**Task description:** Where in the data does the word "agent" appear? Find those lines and copy them.

**Provided records:**
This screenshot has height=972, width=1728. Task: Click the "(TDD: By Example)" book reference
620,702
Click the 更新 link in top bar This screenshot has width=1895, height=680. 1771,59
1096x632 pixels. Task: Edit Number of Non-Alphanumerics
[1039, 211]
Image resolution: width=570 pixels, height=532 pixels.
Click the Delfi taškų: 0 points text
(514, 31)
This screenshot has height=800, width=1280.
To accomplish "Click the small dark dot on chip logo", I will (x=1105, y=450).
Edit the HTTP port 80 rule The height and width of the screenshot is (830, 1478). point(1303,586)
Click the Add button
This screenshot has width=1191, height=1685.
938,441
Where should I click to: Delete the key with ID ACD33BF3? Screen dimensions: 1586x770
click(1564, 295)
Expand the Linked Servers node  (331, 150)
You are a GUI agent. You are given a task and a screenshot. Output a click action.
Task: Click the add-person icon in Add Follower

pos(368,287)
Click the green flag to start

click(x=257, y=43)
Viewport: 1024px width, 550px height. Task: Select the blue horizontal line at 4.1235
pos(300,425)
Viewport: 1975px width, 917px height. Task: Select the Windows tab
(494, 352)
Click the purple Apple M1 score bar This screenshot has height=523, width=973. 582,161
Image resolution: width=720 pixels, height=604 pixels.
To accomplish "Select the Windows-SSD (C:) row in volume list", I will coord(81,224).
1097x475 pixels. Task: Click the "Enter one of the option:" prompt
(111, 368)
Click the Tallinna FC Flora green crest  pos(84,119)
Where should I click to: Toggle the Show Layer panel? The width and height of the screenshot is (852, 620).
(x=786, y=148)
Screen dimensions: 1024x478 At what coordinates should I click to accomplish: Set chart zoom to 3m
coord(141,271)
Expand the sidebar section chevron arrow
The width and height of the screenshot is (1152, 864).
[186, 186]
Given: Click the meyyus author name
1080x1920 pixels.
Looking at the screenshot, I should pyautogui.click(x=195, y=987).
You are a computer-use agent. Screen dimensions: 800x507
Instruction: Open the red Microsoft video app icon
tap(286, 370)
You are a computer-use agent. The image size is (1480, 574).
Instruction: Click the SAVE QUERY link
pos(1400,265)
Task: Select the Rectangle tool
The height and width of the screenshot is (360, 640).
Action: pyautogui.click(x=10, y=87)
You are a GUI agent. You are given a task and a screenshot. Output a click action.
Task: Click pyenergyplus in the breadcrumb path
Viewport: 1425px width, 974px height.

**Answer section:**
You are a GUI agent. You are given a task and a screenshot. Output a click action.
You are a computer-use agent. Screen dimensions: 800x507
You are a computer-use agent. The image size is (1480, 574).
You are a GUI agent. You are given a task and a screenshot. Output a click action.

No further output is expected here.